Attention to these alternatives along with public revulsion at the slaughter ultimately prompted the Western powers to intervene against Serb aggression in Bosnia and force the three sides to agree to the Dayton Agreement (1995) that ended the fighting and led to a UN- sponsored, NATO-led mission enforcing the peace. Hostilities, however, continued in Kosovo with Kosovar Albanians turning to violent resistance against Serb oppression and then facing massive retaliation. Ultimately, NATO intervened through a bombing campaign in 1999, which led to UN administration for the republic.
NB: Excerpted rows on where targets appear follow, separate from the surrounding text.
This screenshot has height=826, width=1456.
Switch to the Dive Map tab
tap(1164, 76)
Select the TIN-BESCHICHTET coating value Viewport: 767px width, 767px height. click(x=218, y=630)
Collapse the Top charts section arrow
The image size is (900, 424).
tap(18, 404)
These interventions have led to much theorizing about the justice and practicality of international involvement in civil wars and genocides. Particular attention has been devoted to the proper deployment of UN and NATO peacemaking and peacekeeping operations, the efficacy of trials for war criminals (the International Criminal Tribunal for the former Yugoslavia saw the first indictment of a sitting head of state and was a precedent for the International Criminal Court), and the desirability of international support for secession and state breakup (particularly with respect to Kosovo’s declaration of independence in 2008). What was a tragedy for Yugoslavia has led to a flourishing literature in political science.

Bibliography

Mark Mazower, The Balkans: A Short History (New York: Modern Library, 2000). Sabrina P. Ramet, Thinking about Yugoslavia: Scholarly Debates about the Yugoslav Breakup and the Wars in Bosnia and Kosovo (Cambridge: Cambridge University Press, 2005). Susan L.Woodward, Balkan Tragedy: Chaos and Destruction after the Cold War (Washington, D.C.: Brookings Institution, 1995).